The Attorney General urged the Court to utilize the interpretation from People v. Dickey, 111 P.3d 921 (Cal. 2005), where the California Supreme Court had construed substantially similar language in § 190.2, former subdivision (b), to require only aiding the underlying felony. The Court rejected this argument. Dickey rested on the foundational premise that “[a]ll persons aiding or abetting the commission of burglary or robbery are guilty of first degree murder when one of them kills while acting in furtherance of the common design.” However, the Court noted that Senate Bill 1437 abrogated that very principle.

Because it is “no longer true” that all felony participants are automatically guilty of murder when a co-participant kills, the Court explained that allowing Dickey’s reasoning to control would be “circular and inconsistent with the very purpose of Senate Bill 1437’s changes to the felony-murder rule.” The Court observed that the question presented by the amended statute is precisely which individuals remain liable for first degree murder, and the now-outdated legal backdrop informing Dickey cannot supply the answer.

Based on the fact the Court concluded that the statutory language was clear, it stated that resort to legislative history was unnecessary. Prudholme. Nevertheless, the Court examined the record and found nothing favoring the Attorney General’s position. While the Attorney General argued that the legislative findings focused on barring the imputation of malice, the Court observed that the Legislature’s stated objectives addressed both mens rea and actus reus.

The legislative findings declared that “a person should be punished for his or her actions according to his or her own level of individual culpability” and that culpability for murder “must be premised upon that person’s own actions and subjective mens rea.” Committee analyses similarly confirmed the bill sought to refocus on “the intent and actions of the participants,” with the Legislature “reserving the harshest punishments for those who intentionally planned or actually committed the killing.”

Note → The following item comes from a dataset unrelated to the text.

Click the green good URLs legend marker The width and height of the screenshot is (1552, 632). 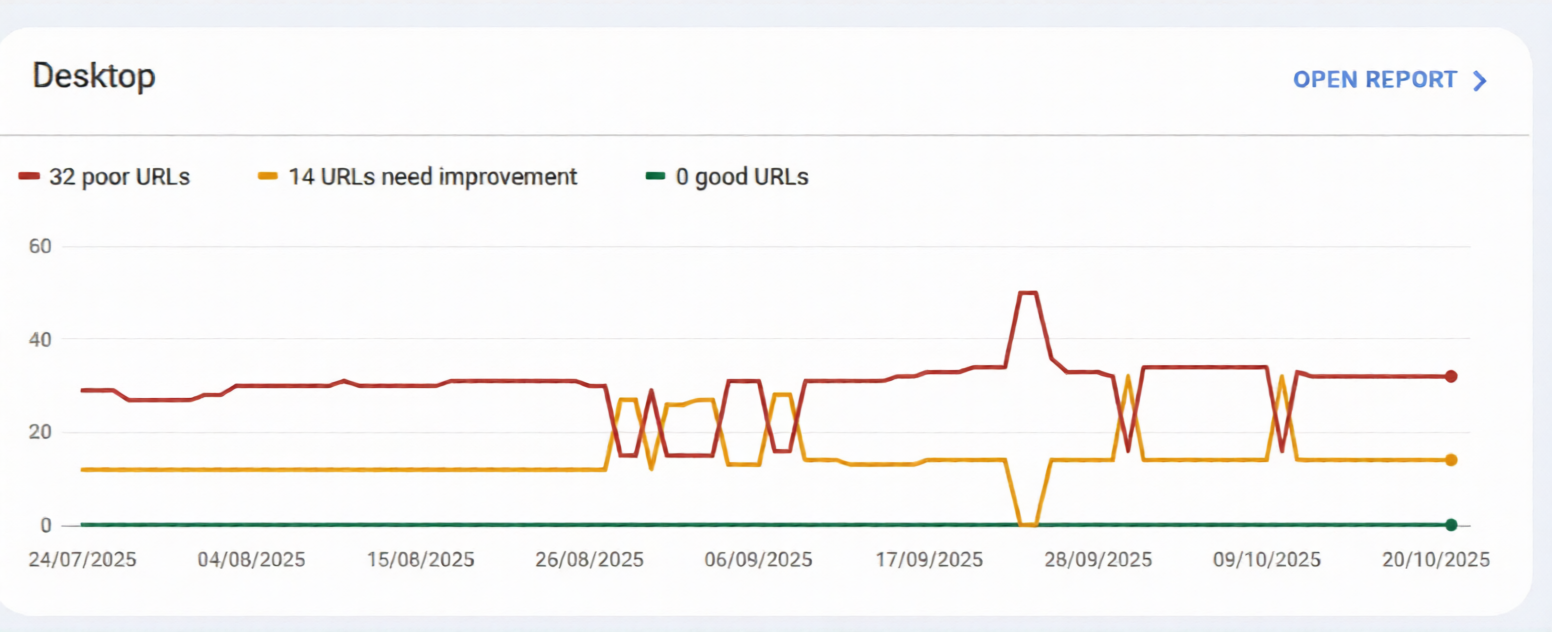[x=655, y=176]
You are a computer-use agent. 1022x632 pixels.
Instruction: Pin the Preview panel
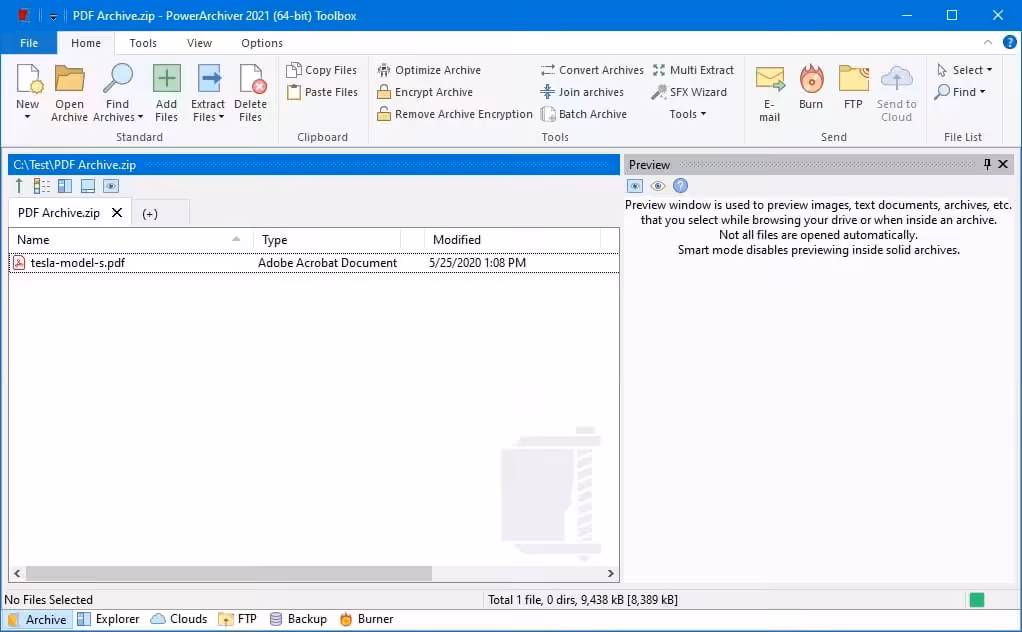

Morris’ Interpretation Does Not Produce Illogical Results

The Attorney General contended that requiring both a heightened mens rea and heightened actus reus under subdivision (e)(2), relative to subdivision (e)(3), would be illogical, arguing the statute creates an inversely proportional relationship between actus reus and mens rea. The Court disagreed, concluding the Legislature may simply have intended to establish “different paths to liability” calibrated to individual culpability depending on the circumstances, rather than “a perfect, inverse sliding scale of actus reus and mens rea culpability.” Referencing Kelly, the Court explained that a person who provides minor assistance to a qualifying felony while secretly hoping it results in death could be less culpable than a major participant who demonstrated reckless indifference to human life under subdivision (e)(3).

The Court also rejected the claim that its reading rendered subdivision (e)(2) duplicative of either subdivision (e)(3) or standard direct aiding and abetting. Subdivision (e)(3) requires personal involvement “substantial, greater than the actions of an ordinary aider and abettor,” per People v. Banks, 351 P.3d 330 (Cal. 2015). In contrast, direct aiding and abetting murder requires knowledge “of the direct perpetrator’s unlawful intent,” see People v. Curiel, 538 P.3d 993 (Cal. 2023), whereas subdivision (e)(2) requires only the defendant’s own intent to kill, the Court explained. These distinct requirements preserve each theory’s independent function.

Conclusion

Accordingly, the Court reversed the Court of Appeal and remanded for reconsideration. On remand, the Court instructed that the Court of Appeal may address the Attorney General’s remaining arguments regarding whether Morris has made the prima facie showing required for an evidentiary hearing under § 1172.6. See: People v. Morris, 2026 Cal. LEXIS 2322 (2026).

 

Editor’s Note: Chief Justice Guerrero concurred in the judgment but rejected the majority’s view that § 189(e)(2) is plain and unambiguous. In her view, the competing interpretations were in “relative equipoise,” so the rule of lenity supplied the basis for adopting the defendant-favorable reading. Her separate opinion means that while six justices agreed on the result, only five endorsed the majority’s conclusion that the statute’s meaning was plain.